Tree plantings take place at Young Hall and St. Mildred’s Court
March 1, 2012 By Elizabeth Trollinger
ceremony commemorating the planting of three American
Beech tree saplings in front of Young Hall. Trees will also be
planted along St. Mildred's Court on March 4.
Anyone who’s visited Centre knows that trees play a large role in the beauty of the campus. What may not be so obvious, though, is how important trees are to Centre’s past, present and future. Tree-planting ceremonies at Young Hall and on St. Mildred’s Court ensure that trees will continue to thrive at Centre even hundreds of years from now.
On Monday, Feb. 27, three American Beech tree saplings were planted in front of Young Hall to replace — at least symbolically — a beloved American Beech tree that once stood there. Centre students had used the old American Beech tree, which did not survive the massive ice storm of 2009, as a landmark for decades — some even carving their initials into its bark.

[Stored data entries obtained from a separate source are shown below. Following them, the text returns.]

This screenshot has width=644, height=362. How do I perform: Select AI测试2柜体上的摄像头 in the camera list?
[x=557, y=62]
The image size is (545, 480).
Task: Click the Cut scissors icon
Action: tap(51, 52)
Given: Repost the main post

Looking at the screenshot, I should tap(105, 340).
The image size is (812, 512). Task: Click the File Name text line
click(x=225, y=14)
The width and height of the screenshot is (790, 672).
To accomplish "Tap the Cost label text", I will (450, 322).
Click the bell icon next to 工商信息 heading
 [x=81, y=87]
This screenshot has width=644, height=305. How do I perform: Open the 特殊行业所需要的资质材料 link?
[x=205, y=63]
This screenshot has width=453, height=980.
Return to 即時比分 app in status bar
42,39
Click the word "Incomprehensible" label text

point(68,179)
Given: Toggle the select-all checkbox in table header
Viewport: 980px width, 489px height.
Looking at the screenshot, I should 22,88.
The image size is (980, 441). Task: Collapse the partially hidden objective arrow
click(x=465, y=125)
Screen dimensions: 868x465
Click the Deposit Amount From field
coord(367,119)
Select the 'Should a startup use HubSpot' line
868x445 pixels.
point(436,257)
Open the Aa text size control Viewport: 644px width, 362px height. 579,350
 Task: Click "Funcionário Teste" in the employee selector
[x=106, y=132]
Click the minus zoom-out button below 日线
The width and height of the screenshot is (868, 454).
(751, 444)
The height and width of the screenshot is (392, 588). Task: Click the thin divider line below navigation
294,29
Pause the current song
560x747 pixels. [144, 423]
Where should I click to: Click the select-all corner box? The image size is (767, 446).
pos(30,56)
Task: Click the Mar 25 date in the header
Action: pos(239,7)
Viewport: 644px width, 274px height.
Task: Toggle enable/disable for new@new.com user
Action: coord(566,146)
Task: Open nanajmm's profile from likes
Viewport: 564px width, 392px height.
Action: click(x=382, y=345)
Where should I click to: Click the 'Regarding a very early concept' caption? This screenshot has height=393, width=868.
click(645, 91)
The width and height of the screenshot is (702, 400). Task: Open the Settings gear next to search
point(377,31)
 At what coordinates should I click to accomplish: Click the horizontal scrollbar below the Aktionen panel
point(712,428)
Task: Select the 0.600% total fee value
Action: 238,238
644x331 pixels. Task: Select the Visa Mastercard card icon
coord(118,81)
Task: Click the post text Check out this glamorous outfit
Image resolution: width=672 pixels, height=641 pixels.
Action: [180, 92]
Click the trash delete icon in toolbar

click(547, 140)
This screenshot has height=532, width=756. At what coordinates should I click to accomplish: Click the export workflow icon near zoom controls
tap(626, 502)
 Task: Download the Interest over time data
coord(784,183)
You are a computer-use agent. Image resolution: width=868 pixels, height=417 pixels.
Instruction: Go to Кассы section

At the ceremony, Professor of Biology Ann Lubbers spoke about the former American Beech tree planted in front of Young — which she and others estimate to have lived for 150 years — and how these new saplings carry on a kind of legacy of Beech trees at Centre.
“By replacing that tree with three new beech trees, we’re creating a continuum of beech trees at Centre. As they are right now, I can make use of them academically — I can show my students the distinctive and beautiful buds. In ten years or so, these trees will be large enough to cast shade for students to relax under them. In thirty years, these beeches will produce fruit,” Lubbers said. “Beeches typically live 200-300 years. If campus is around that long, we will have planted for the ages. That’s how I like to look at this: even more so than new buildings, a tree is here does not degenerate nearly as quickly as buildings do. We are planting for the future.”
Susie Roush revealed at the ceremony that David Grissom ’60, former president of Centre’s Board of Trustees and now a Life Trustee, donated the three saplings.
“David, like the rest of us here, has a great love and appreciation for trees. He watched with interest, hoping the old American Beech — with her broad boughs, engraved initials enclosed in hearts and well-kept secrets — would survive. When it was evident she would not, David immediately stepped forward to offer a replacement and, when he learned that American Beeches do better in groups, he offered three,” Susie said. “David and his wife, Marlene, have served and supported Centre in countless ways over the past 52 years — often anonymously. At a place like Centre — with legendary coaches, legendary staff and legendary faculty — David Grissom is a legendary Trustee.”
The Centre community is also invited to participate in a tree-planting ceremony on St. Mildred’s Court at 3 p.m. on Saturday, March 3, starting at the lot across from Fox Hall. Residents of St. Mildred’s Court donated money for a total of 22 trees to be planted along the street, including in front of Centre residence halls Fox Hall and Rodes Hall.
Thomas Becker ’15 played a large role in planning the St. Mildred’s tree planting.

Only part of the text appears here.